ようやく落ち着いた様子の私に、目の前の男の子はほっとしたように嘆息し、押さえつけていた手をそっと外した。

「ごめんね、大きな声出されるとまずかったから」
「いや、こちらこそ、ごめん…あなたは、」

蔦色の髪の毛がふわりと揺れた。男の子は微笑むと私の手を取って、こっち。と廊下を進んでいく。優しく握られた手が、彼の温かい笑みからは考えられないくらい冷たくて少し驚いた。

静かな廊下を二人、足を忍ばせ進んでいく。歩幅を合わせて引っ張ってくれる彼の優しさに胸がじんわりとしながらも、彼の後ろ姿を見つめてこの人は確か…と考える。
シリウスと仲が良くてよく一緒にいる、悪戯仕掛け人のメンバーの一人だ。名前は…

「…ルーピン。私、部屋へ戻りたいのだけれど」
「わかってる、部屋まで戻るならこっちの方が近いんだ。それに今あっちへいくと先生と出くわす事になるよ」

ルーピンは顔だけ振り返って優しく微笑む。私は何も言えずに、小さく頷いただけだった。
彼の言う事が本当ならばそれはまずい、今は外出禁止の時間帯なので見つかったら減点だけでなく、こってり絞られる事になるだろう、そんなヘマはしたくないので大人しくルーピンの後をついていく事にする。
そういえばこんな時間にルーピンは一体何をしてたんだろう、ふと気になるがまあ大方悪戯の途中か何かだったんだろう。シリウスはさっきまで必死に腰振ってたけどね。

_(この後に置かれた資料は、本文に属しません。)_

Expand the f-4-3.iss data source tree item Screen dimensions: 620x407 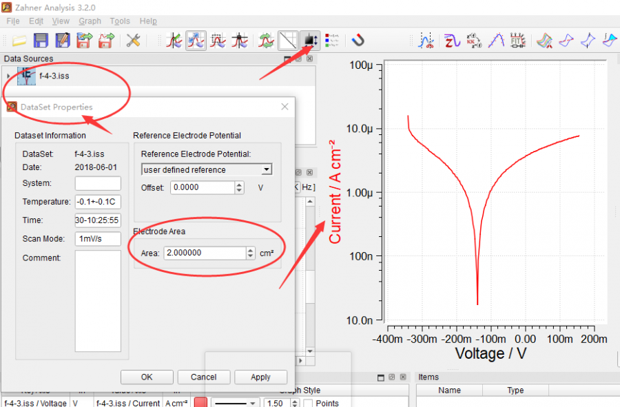pyautogui.click(x=8, y=76)
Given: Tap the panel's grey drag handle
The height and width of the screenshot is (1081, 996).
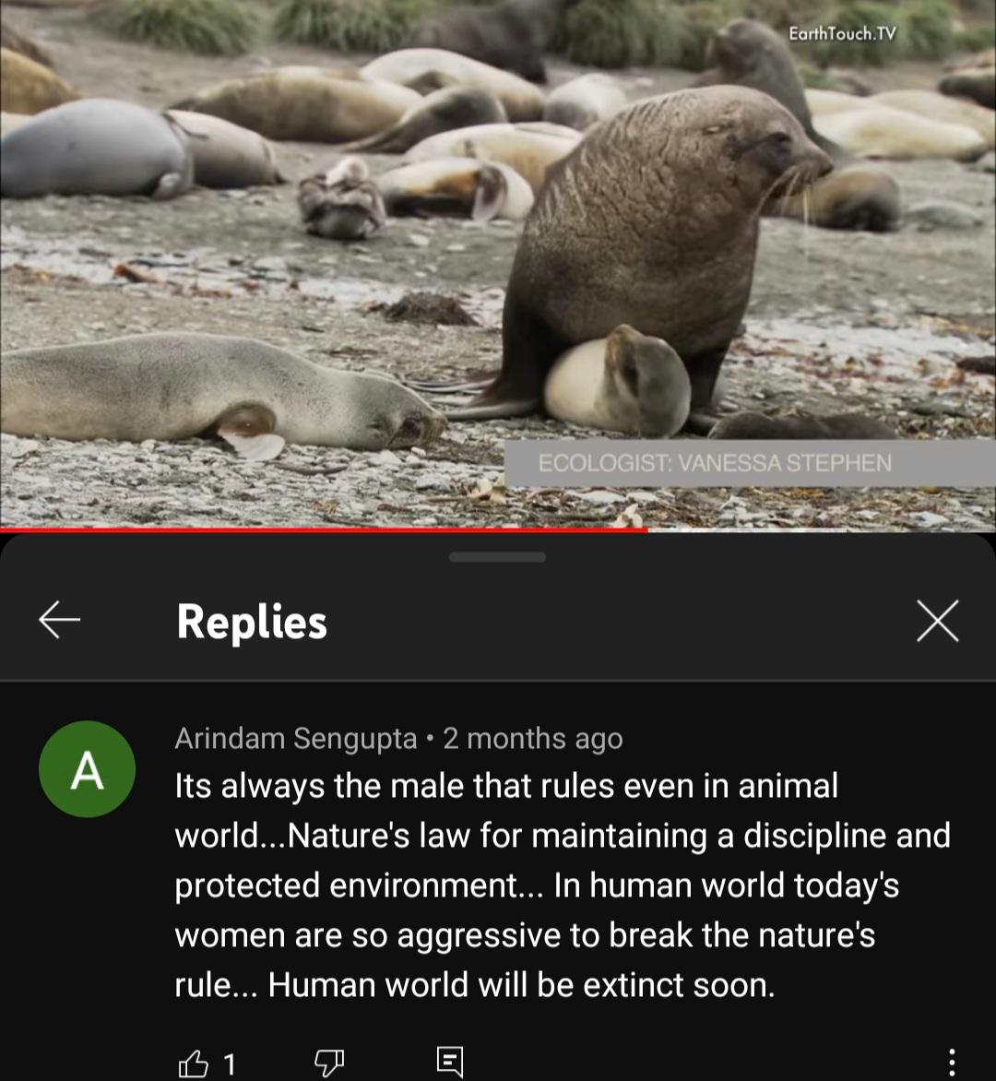Looking at the screenshot, I should 497,557.
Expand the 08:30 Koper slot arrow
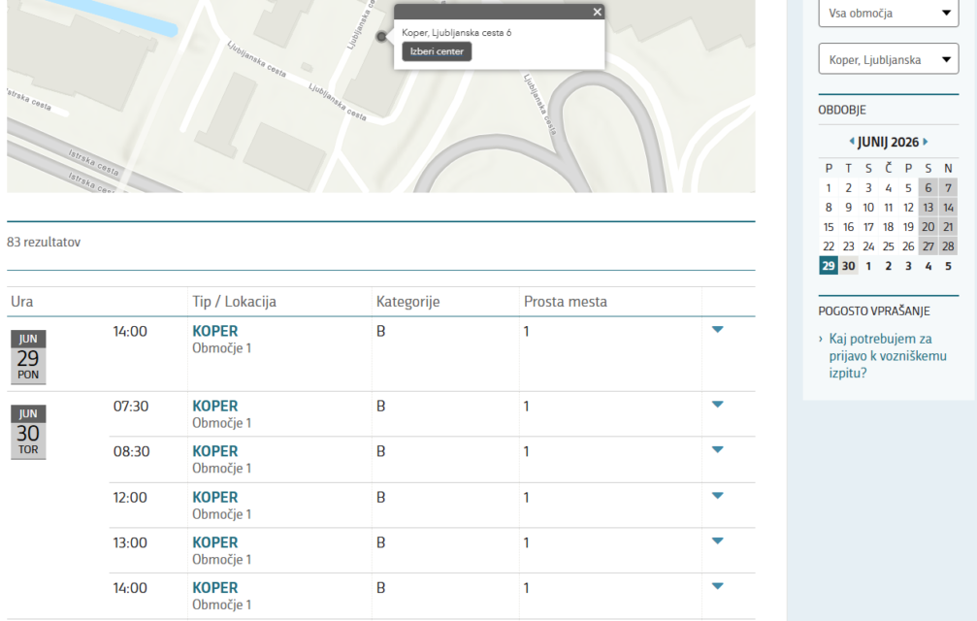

しばらく黙ってルーピンに連れられていくと、何度か曲がり何度かくぐった後、気がついた時にはグリフィンドール寮の目の前だった。すごい、こんな早く着くなんて、しっかり道順覚えておけばよかったと少し後悔する。ルーピンはそんな私に目を向けると少し誇らしげに笑った。

「ほら、ついた」
「ありがとう、ルーピン。あなた、これから悪戯でもしにいくの?」
「えっと、まあね。シリウス探してたんだ」
「ああ、それなら……うん、さっき見たかも。ルーピンと会う前、空き教室の方で人影動いたから。ちらっと見えたのは多分シリウスだったかな…もしかしたら先生だったかもしれないけど」

おっとまずい、流石に今の今まで一緒にいましただなんて言えない。私たちの関係は周りには秘密なのだから。
不思議そうな顔をして目を丸めるルーピンに慌ててそれじゃあ。と切り上げる。彼に背を向けて部屋に戻ろうとして、ふと動きを止めた。顔だけ振り返って、彼の名を呼ぶ。

「なんで外にいたのか、聞かないの?」
「…うん。人には聞かれたくないことだってあるでしょ」
「…まーね。ありがと、ルーピン」

おやすみ。そう言って手を振る。
ルーピンは微笑むと、手を振りかえした。

「おやすみ、ハル」

ああ、なんだ。彼は私のこと知っていたんだ。
彼に呼ばれた名前が、自分のもののはずなのに自分の名前じゃないような感じがして、慌てて背を向ける。ルーピンに見送られて寮の中へ戻ると、誰もいない談話室にホッと息をついた。
今夜は騒がしい夜だった。今日はこのまま眠ってしまおう。
ルーピンと繋いだ手がやけに熱く、未だに熱を持っていてなんだか落ち着かなかったけれど、ベッドの中へ入ったら落ちるように眠りにつくことが出来た。
シリウスとの行為の後は、いつもこうだ。だから私は彼から抜け出せない。